With no line omitted, restate the records below exactly as they appear.

*** PROVIDED RECORDS Section Begins ***

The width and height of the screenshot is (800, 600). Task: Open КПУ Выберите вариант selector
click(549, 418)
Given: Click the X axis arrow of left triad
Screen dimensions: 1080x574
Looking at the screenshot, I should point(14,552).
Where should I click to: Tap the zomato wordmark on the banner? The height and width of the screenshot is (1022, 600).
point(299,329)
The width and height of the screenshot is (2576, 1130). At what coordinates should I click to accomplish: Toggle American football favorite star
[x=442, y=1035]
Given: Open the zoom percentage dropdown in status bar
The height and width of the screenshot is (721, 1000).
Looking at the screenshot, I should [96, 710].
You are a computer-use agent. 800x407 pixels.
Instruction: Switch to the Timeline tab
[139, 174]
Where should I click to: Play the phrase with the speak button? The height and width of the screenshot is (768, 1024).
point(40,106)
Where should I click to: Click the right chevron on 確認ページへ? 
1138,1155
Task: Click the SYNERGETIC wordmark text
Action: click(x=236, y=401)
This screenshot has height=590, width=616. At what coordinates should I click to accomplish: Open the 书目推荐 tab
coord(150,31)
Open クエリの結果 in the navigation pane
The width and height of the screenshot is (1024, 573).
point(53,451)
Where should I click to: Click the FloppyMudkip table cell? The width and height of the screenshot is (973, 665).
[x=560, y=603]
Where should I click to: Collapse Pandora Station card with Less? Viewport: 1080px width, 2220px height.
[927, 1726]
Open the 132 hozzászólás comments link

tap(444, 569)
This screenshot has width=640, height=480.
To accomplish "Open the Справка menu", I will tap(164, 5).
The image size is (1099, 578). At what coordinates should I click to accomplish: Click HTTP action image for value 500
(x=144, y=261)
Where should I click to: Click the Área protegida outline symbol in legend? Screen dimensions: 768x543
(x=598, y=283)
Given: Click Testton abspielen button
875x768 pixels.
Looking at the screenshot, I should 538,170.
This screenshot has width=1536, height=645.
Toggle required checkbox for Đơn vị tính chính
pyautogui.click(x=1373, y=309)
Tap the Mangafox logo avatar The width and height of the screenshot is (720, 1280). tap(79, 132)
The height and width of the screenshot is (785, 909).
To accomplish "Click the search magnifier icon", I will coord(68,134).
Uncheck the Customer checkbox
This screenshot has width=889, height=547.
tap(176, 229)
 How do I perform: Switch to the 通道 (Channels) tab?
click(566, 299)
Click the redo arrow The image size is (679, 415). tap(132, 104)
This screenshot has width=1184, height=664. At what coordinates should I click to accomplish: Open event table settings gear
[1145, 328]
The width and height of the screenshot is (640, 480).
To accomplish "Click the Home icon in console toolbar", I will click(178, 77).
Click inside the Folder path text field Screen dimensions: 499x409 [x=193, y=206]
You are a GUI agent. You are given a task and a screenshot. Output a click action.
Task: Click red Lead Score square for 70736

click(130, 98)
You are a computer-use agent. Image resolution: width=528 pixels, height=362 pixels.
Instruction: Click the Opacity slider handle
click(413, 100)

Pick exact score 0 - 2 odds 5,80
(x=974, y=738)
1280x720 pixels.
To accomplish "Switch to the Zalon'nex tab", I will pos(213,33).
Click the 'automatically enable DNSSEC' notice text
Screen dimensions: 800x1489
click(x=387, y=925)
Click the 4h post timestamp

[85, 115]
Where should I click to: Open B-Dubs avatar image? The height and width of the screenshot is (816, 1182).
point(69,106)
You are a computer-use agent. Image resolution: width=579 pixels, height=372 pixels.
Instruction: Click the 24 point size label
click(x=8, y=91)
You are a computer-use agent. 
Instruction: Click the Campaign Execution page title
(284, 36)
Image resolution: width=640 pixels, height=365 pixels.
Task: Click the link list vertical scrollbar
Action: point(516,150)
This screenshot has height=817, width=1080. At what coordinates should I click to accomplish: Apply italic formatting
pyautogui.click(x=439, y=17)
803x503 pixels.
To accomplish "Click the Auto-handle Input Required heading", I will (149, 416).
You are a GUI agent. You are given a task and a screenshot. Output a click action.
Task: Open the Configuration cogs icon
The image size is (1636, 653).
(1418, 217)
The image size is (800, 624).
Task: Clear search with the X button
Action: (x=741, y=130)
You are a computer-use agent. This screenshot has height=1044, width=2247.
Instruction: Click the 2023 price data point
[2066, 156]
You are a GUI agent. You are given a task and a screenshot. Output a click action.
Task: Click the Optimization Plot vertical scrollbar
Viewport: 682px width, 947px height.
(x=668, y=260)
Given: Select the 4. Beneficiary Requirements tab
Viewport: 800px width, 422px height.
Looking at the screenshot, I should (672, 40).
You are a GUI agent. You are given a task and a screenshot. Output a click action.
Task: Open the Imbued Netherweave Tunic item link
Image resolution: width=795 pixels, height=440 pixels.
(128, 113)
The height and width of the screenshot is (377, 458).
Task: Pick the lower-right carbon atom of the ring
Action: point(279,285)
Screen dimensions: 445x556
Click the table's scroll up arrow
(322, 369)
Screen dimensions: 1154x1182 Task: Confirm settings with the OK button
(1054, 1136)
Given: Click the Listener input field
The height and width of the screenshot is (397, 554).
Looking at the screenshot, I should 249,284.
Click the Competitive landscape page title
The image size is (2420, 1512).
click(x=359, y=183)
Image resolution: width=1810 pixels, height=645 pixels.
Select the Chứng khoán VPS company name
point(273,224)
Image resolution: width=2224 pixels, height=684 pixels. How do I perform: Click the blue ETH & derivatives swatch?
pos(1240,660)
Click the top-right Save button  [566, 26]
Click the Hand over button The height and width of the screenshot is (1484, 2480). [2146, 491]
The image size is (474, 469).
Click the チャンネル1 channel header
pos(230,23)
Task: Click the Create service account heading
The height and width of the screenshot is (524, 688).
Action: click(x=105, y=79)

*** PROVIDED RECORDS Section Ends ***

__THE COMPLETED TASK__
The width and height of the screenshot is (800, 600). Task: Open КПУ Выберите вариант selector
click(549, 418)
Given: Click the X axis arrow of left triad
Screen dimensions: 1080x574
Looking at the screenshot, I should point(14,552).
Where should I click to: Tap the zomato wordmark on the banner? The height and width of the screenshot is (1022, 600).
point(299,329)
The width and height of the screenshot is (2576, 1130). At what coordinates should I click to accomplish: Toggle American football favorite star
[x=442, y=1035]
Given: Open the zoom percentage dropdown in status bar
The height and width of the screenshot is (721, 1000).
Looking at the screenshot, I should [96, 710].
You are a computer-use agent. 800x407 pixels.
Instruction: Switch to the Timeline tab
[139, 174]
Where should I click to: Play the phrase with the speak button? The height and width of the screenshot is (768, 1024).
point(40,106)
Where should I click to: Click the right chevron on 確認ページへ? 
1138,1155
Task: Click the SYNERGETIC wordmark text
Action: click(x=236, y=401)
This screenshot has height=590, width=616. At what coordinates should I click to accomplish: Open the 书目推荐 tab
coord(150,31)
Open クエリの結果 in the navigation pane
The width and height of the screenshot is (1024, 573).
point(53,451)
Where should I click to: Click the FloppyMudkip table cell? The width and height of the screenshot is (973, 665).
[x=560, y=603]
Where should I click to: Collapse Pandora Station card with Less? Viewport: 1080px width, 2220px height.
[927, 1726]
Open the 132 hozzászólás comments link

tap(444, 569)
This screenshot has width=640, height=480.
To accomplish "Open the Справка menu", I will tap(164, 5).
The image size is (1099, 578). At what coordinates should I click to accomplish: Click HTTP action image for value 500
(x=144, y=261)
Where should I click to: Click the Área protegida outline symbol in legend? Screen dimensions: 768x543
(x=598, y=283)
Given: Click Testton abspielen button
875x768 pixels.
Looking at the screenshot, I should 538,170.
This screenshot has width=1536, height=645.
Toggle required checkbox for Đơn vị tính chính
pyautogui.click(x=1373, y=309)
Tap the Mangafox logo avatar The width and height of the screenshot is (720, 1280). tap(79, 132)
The height and width of the screenshot is (785, 909).
To accomplish "Click the search magnifier icon", I will coord(68,134).
Uncheck the Customer checkbox
This screenshot has width=889, height=547.
tap(176, 229)
 How do I perform: Switch to the 通道 (Channels) tab?
click(566, 299)
Click the redo arrow The image size is (679, 415). tap(132, 104)
This screenshot has width=1184, height=664. At what coordinates should I click to accomplish: Open event table settings gear
[1145, 328]
The width and height of the screenshot is (640, 480).
To accomplish "Click the Home icon in console toolbar", I will click(178, 77).
Click inside the Folder path text field Screen dimensions: 499x409 [x=193, y=206]
You are a GUI agent. You are given a task and a screenshot. Output a click action.
Task: Click red Lead Score square for 70736

click(130, 98)
You are a computer-use agent. Image resolution: width=528 pixels, height=362 pixels.
Instruction: Click the Opacity slider handle
click(413, 100)

Pick exact score 0 - 2 odds 5,80
(x=974, y=738)
1280x720 pixels.
To accomplish "Switch to the Zalon'nex tab", I will pos(213,33).
Click the 'automatically enable DNSSEC' notice text
Screen dimensions: 800x1489
click(x=387, y=925)
Click the 4h post timestamp

[85, 115]
Where should I click to: Open B-Dubs avatar image? The height and width of the screenshot is (816, 1182).
point(69,106)
You are a computer-use agent. Image resolution: width=579 pixels, height=372 pixels.
Instruction: Click the 24 point size label
click(x=8, y=91)
You are a computer-use agent. 
Instruction: Click the Campaign Execution page title
(284, 36)
Image resolution: width=640 pixels, height=365 pixels.
Task: Click the link list vertical scrollbar
Action: point(516,150)
This screenshot has height=817, width=1080. At what coordinates should I click to accomplish: Apply italic formatting
pyautogui.click(x=439, y=17)
803x503 pixels.
To accomplish "Click the Auto-handle Input Required heading", I will (149, 416).
You are a GUI agent. You are given a task and a screenshot. Output a click action.
Task: Open the Configuration cogs icon
The image size is (1636, 653).
(1418, 217)
The image size is (800, 624).
Task: Clear search with the X button
Action: (x=741, y=130)
You are a computer-use agent. This screenshot has height=1044, width=2247.
Instruction: Click the 2023 price data point
[2066, 156]
You are a GUI agent. You are given a task and a screenshot. Output a click action.
Task: Click the Optimization Plot vertical scrollbar
Viewport: 682px width, 947px height.
(x=668, y=260)
Given: Select the 4. Beneficiary Requirements tab
Viewport: 800px width, 422px height.
Looking at the screenshot, I should (672, 40).
You are a GUI agent. You are given a task and a screenshot. Output a click action.
Task: Open the Imbued Netherweave Tunic item link
Image resolution: width=795 pixels, height=440 pixels.
(128, 113)
The height and width of the screenshot is (377, 458).
Task: Pick the lower-right carbon atom of the ring
Action: point(279,285)
Screen dimensions: 445x556
Click the table's scroll up arrow
(322, 369)
Screen dimensions: 1154x1182 Task: Confirm settings with the OK button
(1054, 1136)
Given: Click the Listener input field
The height and width of the screenshot is (397, 554).
Looking at the screenshot, I should 249,284.
Click the Competitive landscape page title
The image size is (2420, 1512).
click(x=359, y=183)
Image resolution: width=1810 pixels, height=645 pixels.
Select the Chứng khoán VPS company name
point(273,224)
Image resolution: width=2224 pixels, height=684 pixels. How do I perform: Click the blue ETH & derivatives swatch?
pos(1240,660)
Click the top-right Save button  [566, 26]
Click the Hand over button The height and width of the screenshot is (1484, 2480). [2146, 491]
The image size is (474, 469).
Click the チャンネル1 channel header
pos(230,23)
Task: Click the Create service account heading
The height and width of the screenshot is (524, 688).
Action: click(x=105, y=79)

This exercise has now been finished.